Lets try to understand how our clustering algorithm is working. Remember we are re-assessing cluster membership every six months. It is therefore likely that clusters will change over time as the financial ratios representing the highest and lowest cluster centres also change over time. The plot below lists all clusters, displaying the months in which they are present and the number of stocks in each cluster at each assessment date. There are 16 points in each column representing the number of clusters, k. The clusters are ordered by count of occurrence.

» Source data:
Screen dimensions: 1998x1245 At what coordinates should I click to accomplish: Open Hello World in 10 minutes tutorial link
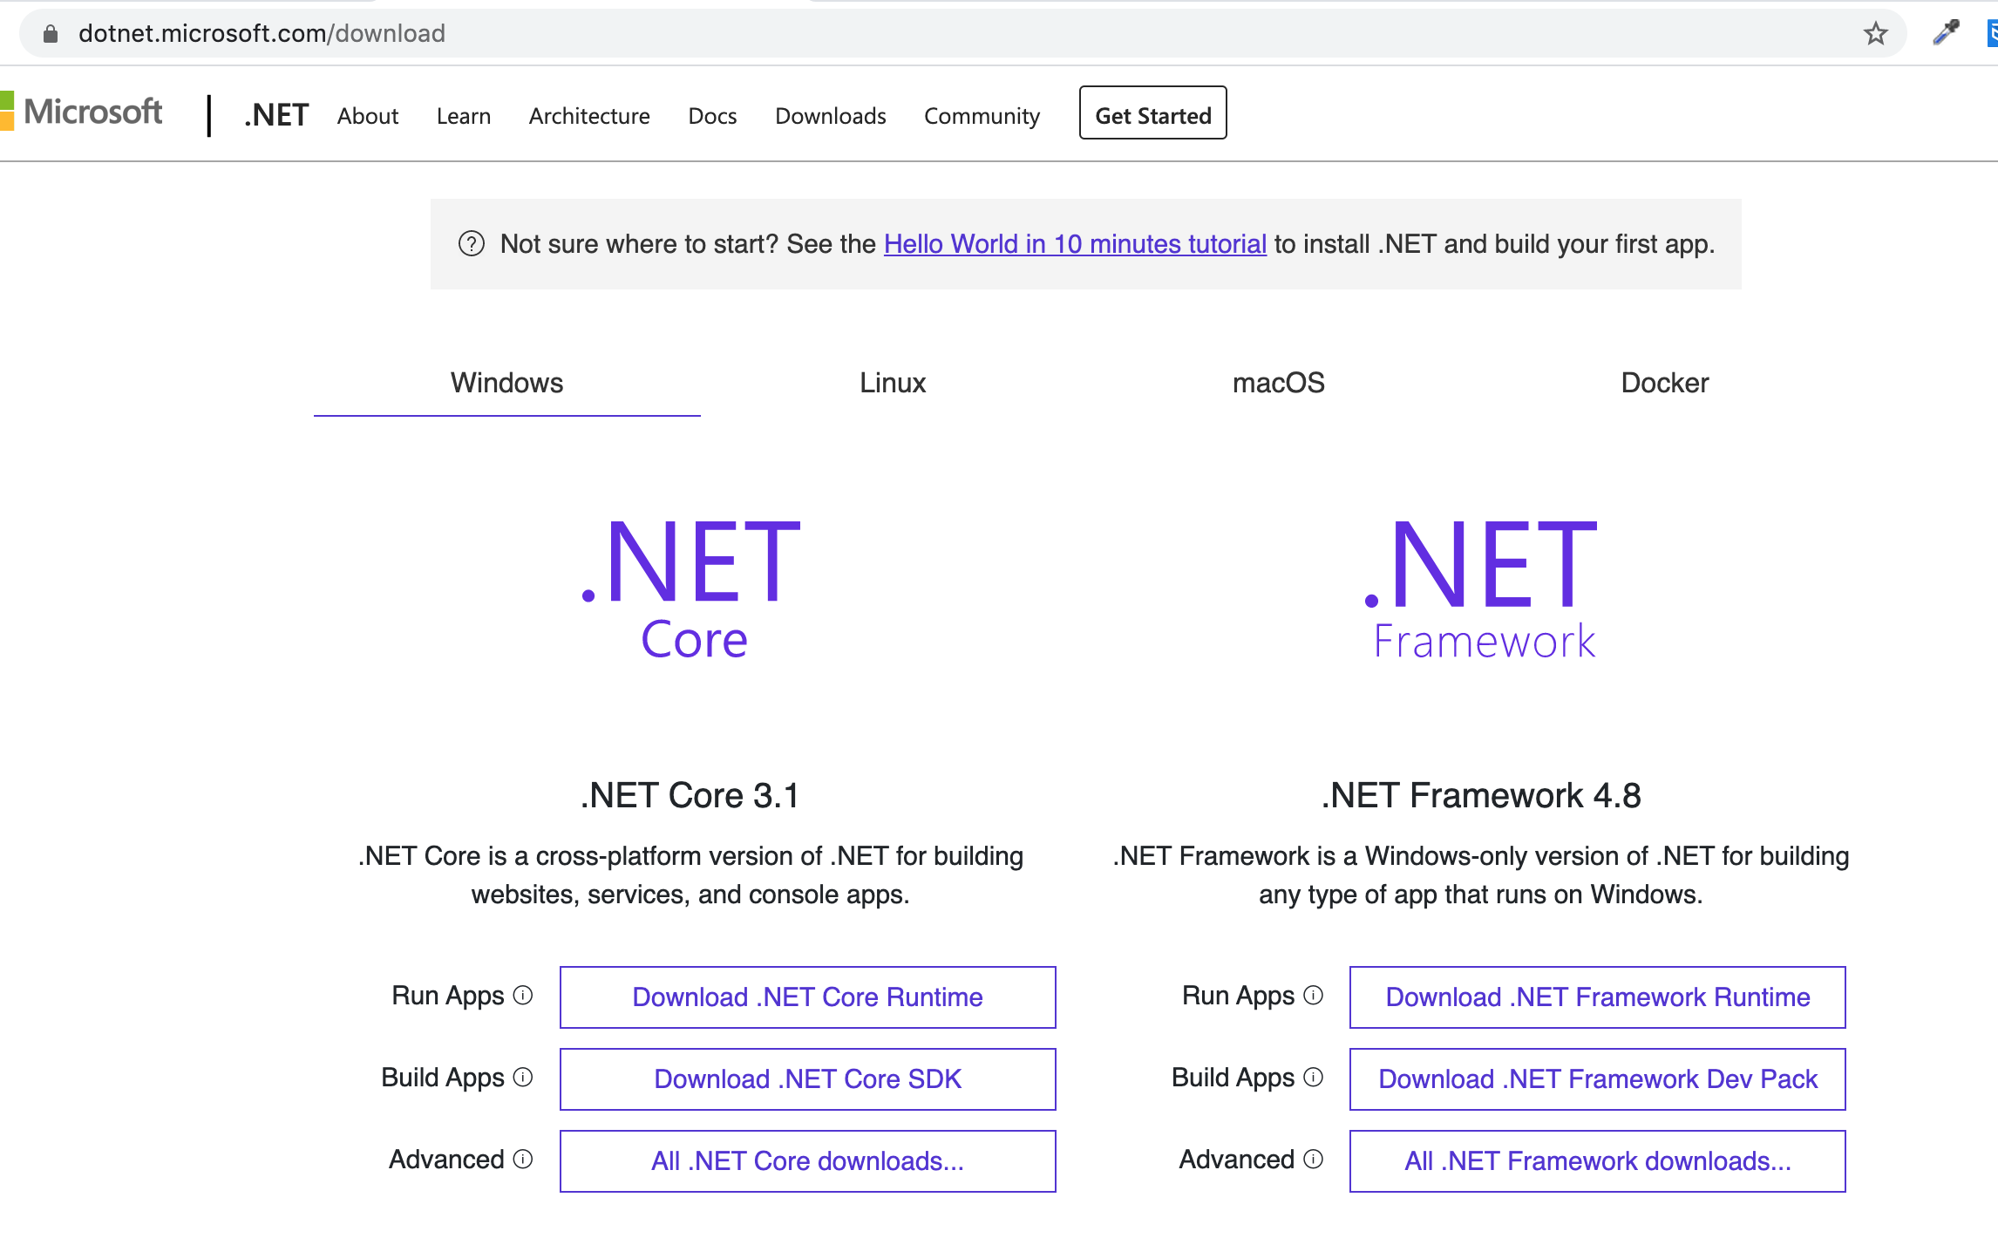(x=1075, y=244)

» Task requirements:
(a) Retype the passage on the stock clustering algorithm from "Lets try to" up to and including "count of occurrence.".
(b) Write what comes next in the passage on the stock clustering algorithm, picking up after its final sentence.

» Answers in order:
(a)
Lets try to understand how our clustering algorithm is working. Remember we are re-assessing cluster membership every six months. It is therefore likely that clusters will change over time as the financial ratios representing the highest and lowest cluster centres also change over time. The plot below lists all clusters, displaying the months in which they are present and the number of stocks in each cluster at each assessment date. There are 16 points in each column representing the number of clusters, k. The clusters are ordered by count of occurrence.

(b)
kclust16.tot %>%
group_by(me.date, clust.name) %>%
summarise(size = max(size)) %>%
group_by(clust.name) %>%
mutate(clust.count = n_distinct(me.date)) %>%
ungroup %>%
ggplot(aes(x = me.date, y = reorder(clust.name, clust.count), colour = -size, size = size)) +
geom_point(show.legend = FALSE) +
theme_grey() +
scale_size(range = c(1, 4)) +
labs(title = "Time series of individual cluster occurance",
subtitle = "Size and shading represents count of cluster members",
caption = "Source: SimFin bulk data download - October 2018 (https://simfin.com)") +
theme(axis.title.x = element_blank(),
axis.title.y = element_blank(),
axis.text.y = element_text(size = 7),
plot.caption = element_text(size = 9, color = "grey55")
)
The plot above shows that cluster membership is driven by different attributes at different points in time. There are a total of 83
individual clusters over the ten assessment dates . Had there been no variation in cluster formation at each assessment date the plot above would list 16 clusters only. The largest number of stocks in any one cluster is 114
, the smallest is 13
.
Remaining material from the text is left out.